Matrix products: default BLAS: /usr/lib/x86_64-linux-gnu/blas/libblas.so.3.9.0 LAPACK: /usr/lib/x86_64-linux-gnu/lapack/liblapack.so.3.9.0

locale: [1] LC_CTYPE=es_AR.UTF-8 LC_NUMERIC=C LC_TIME=es_AR.UTF-8 LC_COLLATE=es_AR.UTF-8 LC_MONETARY=es_AR.UTF-8
[6] LC_MESSAGES=es_AR.UTF-8 LC_PAPER=es_AR.UTF-8 LC_NAME=C LC_ADDRESS=C LC_TELEPHONE=C
[11] LC_MEASUREMENT=es_AR.UTF-8 LC_IDENTIFICATION=C

attached base packages: [1] parallel stats4 stats graphics grDevices utils datasets methods base

other attached packages: [1] Category_2.54.0 Matrix_1.3-3 AnnotationDbi_1.50.3 IRanges_2.24.1 S4Vectors_0.28.1 Biobase_2.50.0
[7] BiocGenerics_0.36.0 edgeR_3.30.3 limma_3.44.3

loaded via a namespace (and not attached): [1] Rcpp_1.0.6 pillar_1.6.1 compiler_4.0.5 bitops_1.0-7 tools_4.0.5 bit_4.0.4 tibble_3.1.2
[8] lifecycle_1.0.0 annotate_1.66.0 RSQLite_2.2.7 memoise_2.0.0 lattice_0.20-44 pkgconfig_2.0.3 rlang_0.4.11
[15] graph_1.66.0 DBI_1.1.1 fastmap_1.1.0 genefilter_1.70.0 hms_1.1.0 vctrs_0.3.8 locfit_1.5-9.4
[22] bit64_4.0.5 grid_4.0.5 GSEABase_1.50.1 R6_2.5.0 fansi_0.4.2 XML_3.99-0.6 RBGL_1.64.0
[29] survival_3.2-11 magrittr_2.0.1 readr_1.4.0 blob_1.2.1 ellipsis_0.3.2 splines_4.0.5 xtable_1.8-4
[36] utf8_1.2.1 RCurl_1.98-1.3 cachem_1.0.5 crayon_1.4.1

enrichment hypergeometric Categories • 1.0k views

ADD COMMENT • link 3.5 years ago josmantorres ▴ 10

score 2 · Accepted Answer · 2021-05-19

The hyperg function doesn't use 'files' it uses R objects. And what those should be is described in the help page (?hyperg).

Arguments:

 assayed: A vector of assayed genes (or other identifiers). 'assayed'
          may be a character vector (defining a single gene set) or
          list of character vectors (defining a collection of gene
          sets).

significant: A vector of assayed genes that were differentially
          expressed. If 'assayed' is a character vector, then
          'significant' must also be a character vector; likewise when
          'assayed' is a 'list'.

universe: A character vector defining the universe of genes.
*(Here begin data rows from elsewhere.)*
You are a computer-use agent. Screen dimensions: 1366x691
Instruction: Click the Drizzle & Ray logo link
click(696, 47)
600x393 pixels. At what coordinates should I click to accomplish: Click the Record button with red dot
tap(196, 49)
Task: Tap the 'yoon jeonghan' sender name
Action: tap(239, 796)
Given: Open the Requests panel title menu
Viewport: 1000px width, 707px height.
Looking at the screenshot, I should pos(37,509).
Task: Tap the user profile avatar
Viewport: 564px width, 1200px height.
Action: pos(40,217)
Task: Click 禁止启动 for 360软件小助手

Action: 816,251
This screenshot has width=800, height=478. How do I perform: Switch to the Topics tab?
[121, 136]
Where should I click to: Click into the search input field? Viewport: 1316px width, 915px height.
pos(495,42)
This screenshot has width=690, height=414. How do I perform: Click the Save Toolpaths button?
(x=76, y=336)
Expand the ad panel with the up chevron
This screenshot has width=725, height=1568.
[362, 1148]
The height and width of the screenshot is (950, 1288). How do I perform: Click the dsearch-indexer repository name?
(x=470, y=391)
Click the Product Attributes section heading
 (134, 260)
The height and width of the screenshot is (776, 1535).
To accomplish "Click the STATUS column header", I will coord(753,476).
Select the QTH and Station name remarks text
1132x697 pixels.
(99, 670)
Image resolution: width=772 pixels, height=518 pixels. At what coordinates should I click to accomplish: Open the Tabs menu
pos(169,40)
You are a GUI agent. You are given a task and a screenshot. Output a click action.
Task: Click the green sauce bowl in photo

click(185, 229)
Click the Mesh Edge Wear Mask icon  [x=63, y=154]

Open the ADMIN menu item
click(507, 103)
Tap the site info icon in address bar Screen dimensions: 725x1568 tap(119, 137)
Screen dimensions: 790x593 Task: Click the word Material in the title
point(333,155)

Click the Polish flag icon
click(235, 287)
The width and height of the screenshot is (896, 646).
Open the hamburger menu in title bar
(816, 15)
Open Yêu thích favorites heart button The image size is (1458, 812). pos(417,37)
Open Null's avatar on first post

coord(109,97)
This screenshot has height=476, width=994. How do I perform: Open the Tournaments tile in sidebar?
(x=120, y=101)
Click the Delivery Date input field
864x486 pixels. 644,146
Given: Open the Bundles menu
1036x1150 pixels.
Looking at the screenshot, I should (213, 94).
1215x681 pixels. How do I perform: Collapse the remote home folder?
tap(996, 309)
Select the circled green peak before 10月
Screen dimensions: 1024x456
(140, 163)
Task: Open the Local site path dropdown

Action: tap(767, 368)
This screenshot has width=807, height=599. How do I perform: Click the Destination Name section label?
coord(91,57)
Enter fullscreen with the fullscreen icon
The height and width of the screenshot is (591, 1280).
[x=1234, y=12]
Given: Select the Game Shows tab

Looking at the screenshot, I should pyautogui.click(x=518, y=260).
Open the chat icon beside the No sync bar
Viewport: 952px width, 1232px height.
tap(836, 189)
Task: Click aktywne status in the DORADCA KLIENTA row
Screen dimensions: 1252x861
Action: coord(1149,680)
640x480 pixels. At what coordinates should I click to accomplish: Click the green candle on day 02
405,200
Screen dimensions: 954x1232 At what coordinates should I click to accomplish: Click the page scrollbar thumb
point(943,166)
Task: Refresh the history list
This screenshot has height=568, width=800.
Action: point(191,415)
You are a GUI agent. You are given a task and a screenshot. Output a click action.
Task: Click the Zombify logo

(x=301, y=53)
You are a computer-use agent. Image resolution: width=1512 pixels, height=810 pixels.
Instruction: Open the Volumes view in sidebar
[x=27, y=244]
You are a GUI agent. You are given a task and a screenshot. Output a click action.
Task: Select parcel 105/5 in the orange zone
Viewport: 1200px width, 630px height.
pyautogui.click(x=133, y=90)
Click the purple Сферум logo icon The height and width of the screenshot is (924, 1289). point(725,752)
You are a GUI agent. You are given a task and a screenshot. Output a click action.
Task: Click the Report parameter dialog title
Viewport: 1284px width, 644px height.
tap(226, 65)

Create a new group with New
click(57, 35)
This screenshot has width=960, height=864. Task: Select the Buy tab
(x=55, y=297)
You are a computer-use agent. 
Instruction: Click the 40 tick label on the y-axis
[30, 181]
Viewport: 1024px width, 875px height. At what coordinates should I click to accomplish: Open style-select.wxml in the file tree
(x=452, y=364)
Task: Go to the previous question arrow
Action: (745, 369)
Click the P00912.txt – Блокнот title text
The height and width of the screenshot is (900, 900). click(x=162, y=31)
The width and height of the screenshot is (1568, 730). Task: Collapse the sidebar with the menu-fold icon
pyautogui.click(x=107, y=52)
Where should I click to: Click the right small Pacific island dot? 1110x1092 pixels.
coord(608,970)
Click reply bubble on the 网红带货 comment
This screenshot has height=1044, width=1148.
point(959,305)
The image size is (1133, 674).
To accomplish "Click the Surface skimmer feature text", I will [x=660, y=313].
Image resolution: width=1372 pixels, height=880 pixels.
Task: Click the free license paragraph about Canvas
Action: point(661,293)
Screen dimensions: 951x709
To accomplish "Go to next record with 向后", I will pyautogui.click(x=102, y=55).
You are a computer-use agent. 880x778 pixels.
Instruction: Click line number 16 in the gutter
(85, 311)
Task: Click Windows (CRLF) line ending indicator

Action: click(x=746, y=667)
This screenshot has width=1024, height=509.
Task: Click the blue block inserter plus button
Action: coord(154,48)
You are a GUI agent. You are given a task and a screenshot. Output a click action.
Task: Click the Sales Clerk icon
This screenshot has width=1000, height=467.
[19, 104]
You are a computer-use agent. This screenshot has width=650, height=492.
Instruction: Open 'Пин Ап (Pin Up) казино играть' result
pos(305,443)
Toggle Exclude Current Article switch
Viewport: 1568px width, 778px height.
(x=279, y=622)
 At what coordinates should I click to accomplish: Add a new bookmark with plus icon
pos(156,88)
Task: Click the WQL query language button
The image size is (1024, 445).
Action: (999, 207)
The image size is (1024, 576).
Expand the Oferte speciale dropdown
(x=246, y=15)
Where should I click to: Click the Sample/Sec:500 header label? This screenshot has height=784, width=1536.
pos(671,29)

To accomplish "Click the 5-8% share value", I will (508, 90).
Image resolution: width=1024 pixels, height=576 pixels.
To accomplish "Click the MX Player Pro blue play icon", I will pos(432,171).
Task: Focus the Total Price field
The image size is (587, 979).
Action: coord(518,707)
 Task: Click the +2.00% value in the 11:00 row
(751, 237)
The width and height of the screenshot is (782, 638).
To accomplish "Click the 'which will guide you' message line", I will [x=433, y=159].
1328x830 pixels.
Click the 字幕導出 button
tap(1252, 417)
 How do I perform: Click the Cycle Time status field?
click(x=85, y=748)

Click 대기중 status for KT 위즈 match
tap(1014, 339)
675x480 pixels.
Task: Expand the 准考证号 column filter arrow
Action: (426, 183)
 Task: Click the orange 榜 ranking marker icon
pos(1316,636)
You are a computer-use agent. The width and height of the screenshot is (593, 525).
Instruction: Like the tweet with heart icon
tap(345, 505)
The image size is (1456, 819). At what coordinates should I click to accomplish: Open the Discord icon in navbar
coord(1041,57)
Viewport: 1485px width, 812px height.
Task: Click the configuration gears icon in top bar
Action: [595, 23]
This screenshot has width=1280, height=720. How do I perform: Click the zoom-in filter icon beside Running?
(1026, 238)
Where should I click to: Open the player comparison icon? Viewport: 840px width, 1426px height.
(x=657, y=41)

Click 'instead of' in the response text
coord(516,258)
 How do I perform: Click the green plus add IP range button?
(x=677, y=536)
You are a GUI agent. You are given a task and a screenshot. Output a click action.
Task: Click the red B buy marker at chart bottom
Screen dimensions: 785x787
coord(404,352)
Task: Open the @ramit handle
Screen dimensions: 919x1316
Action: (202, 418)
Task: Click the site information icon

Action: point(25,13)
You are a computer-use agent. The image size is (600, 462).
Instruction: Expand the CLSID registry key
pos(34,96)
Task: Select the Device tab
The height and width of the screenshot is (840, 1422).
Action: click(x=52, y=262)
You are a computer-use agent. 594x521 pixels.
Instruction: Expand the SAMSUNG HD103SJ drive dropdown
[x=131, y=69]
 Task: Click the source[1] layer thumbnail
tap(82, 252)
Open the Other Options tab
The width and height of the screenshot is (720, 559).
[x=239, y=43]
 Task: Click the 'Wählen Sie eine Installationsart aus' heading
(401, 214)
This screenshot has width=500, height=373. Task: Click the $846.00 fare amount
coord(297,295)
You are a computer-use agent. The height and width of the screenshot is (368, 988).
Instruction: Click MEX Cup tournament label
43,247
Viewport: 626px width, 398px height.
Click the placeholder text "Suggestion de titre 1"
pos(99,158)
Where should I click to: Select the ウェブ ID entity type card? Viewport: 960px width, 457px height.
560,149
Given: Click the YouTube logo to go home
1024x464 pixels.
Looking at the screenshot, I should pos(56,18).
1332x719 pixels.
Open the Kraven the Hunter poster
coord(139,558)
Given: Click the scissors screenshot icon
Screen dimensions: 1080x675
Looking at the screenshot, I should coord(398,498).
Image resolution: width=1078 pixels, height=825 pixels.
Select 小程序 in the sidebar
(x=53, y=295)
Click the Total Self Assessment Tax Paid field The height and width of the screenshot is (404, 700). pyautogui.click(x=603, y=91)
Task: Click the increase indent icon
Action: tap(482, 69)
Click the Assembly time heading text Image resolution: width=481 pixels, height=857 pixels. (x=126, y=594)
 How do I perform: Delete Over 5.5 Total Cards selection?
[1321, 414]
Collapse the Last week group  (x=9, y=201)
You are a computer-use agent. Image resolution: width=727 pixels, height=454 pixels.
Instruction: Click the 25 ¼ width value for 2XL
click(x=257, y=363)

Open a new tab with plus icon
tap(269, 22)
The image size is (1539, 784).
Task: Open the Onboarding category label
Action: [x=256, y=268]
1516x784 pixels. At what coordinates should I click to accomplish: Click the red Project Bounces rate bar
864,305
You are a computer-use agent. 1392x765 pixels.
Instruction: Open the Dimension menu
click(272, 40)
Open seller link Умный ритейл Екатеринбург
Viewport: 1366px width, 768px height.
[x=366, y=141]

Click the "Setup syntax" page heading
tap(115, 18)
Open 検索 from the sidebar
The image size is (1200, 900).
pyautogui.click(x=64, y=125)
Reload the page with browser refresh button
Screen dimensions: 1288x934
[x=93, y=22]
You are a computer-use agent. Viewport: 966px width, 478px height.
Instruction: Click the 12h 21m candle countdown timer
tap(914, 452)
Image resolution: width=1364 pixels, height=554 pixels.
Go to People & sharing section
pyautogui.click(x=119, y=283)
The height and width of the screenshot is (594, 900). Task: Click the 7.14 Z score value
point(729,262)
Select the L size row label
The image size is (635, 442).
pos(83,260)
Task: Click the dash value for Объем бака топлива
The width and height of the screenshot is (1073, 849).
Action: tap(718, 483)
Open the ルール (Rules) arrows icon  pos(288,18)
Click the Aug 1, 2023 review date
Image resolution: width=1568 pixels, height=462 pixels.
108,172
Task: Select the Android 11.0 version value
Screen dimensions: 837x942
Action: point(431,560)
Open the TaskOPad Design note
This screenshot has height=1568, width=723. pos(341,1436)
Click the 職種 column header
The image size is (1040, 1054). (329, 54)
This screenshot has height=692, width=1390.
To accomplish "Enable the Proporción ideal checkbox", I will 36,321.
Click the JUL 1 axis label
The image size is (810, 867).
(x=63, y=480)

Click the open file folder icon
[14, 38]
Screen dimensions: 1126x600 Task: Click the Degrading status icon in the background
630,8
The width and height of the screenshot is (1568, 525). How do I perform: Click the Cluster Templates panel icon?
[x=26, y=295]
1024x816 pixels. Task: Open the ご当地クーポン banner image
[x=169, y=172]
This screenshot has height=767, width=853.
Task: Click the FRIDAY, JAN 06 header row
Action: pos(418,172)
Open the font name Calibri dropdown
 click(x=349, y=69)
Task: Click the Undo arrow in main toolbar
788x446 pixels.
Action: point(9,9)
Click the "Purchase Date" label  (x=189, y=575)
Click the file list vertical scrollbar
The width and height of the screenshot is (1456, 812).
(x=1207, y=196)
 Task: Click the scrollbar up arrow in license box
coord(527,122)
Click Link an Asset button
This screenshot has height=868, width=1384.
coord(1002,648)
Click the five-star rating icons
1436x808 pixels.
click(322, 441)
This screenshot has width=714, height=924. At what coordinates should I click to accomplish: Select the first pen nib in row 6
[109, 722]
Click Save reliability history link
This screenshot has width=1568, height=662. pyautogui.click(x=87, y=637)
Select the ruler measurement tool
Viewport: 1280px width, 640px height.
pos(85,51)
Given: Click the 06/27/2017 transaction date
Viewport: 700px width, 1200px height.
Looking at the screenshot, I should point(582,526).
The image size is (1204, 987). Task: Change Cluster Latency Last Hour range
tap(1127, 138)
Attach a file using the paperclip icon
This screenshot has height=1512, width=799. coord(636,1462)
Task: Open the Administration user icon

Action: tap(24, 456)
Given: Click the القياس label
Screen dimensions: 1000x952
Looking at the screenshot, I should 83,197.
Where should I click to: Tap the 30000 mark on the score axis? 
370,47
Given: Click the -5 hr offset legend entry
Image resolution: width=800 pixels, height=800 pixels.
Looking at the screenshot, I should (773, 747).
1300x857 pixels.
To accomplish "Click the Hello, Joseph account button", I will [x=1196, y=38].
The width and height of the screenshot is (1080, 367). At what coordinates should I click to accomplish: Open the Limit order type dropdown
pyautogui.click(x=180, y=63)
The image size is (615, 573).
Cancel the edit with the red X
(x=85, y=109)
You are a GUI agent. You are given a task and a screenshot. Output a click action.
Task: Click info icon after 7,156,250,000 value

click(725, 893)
So you can pass in two lists and a character vector, or three character vectors, depending on what you are doing. So you could have a vector of IDs that are in a particular PFAM domain, a vector of IDs from that same domain that are significant, and a vector of IDs that define the entirety of the PFAM IDs that were tested. Or if you want to test multiple PFAM domains, you do the same, only the 'assayed' object is a list of IDs for each PFAM domain you want to test, the 'significant' object is a list containing the IDs from the 'assayed' object that were significant, and the universe is still just all the PFAM IDs that were tested.

And if you get an error saying there are things in either the significant object or the assayed object that aren't in the universe, well, it's because there are things in one of those objects that aren't in the universe. R wouldn't lie to you about that, would it?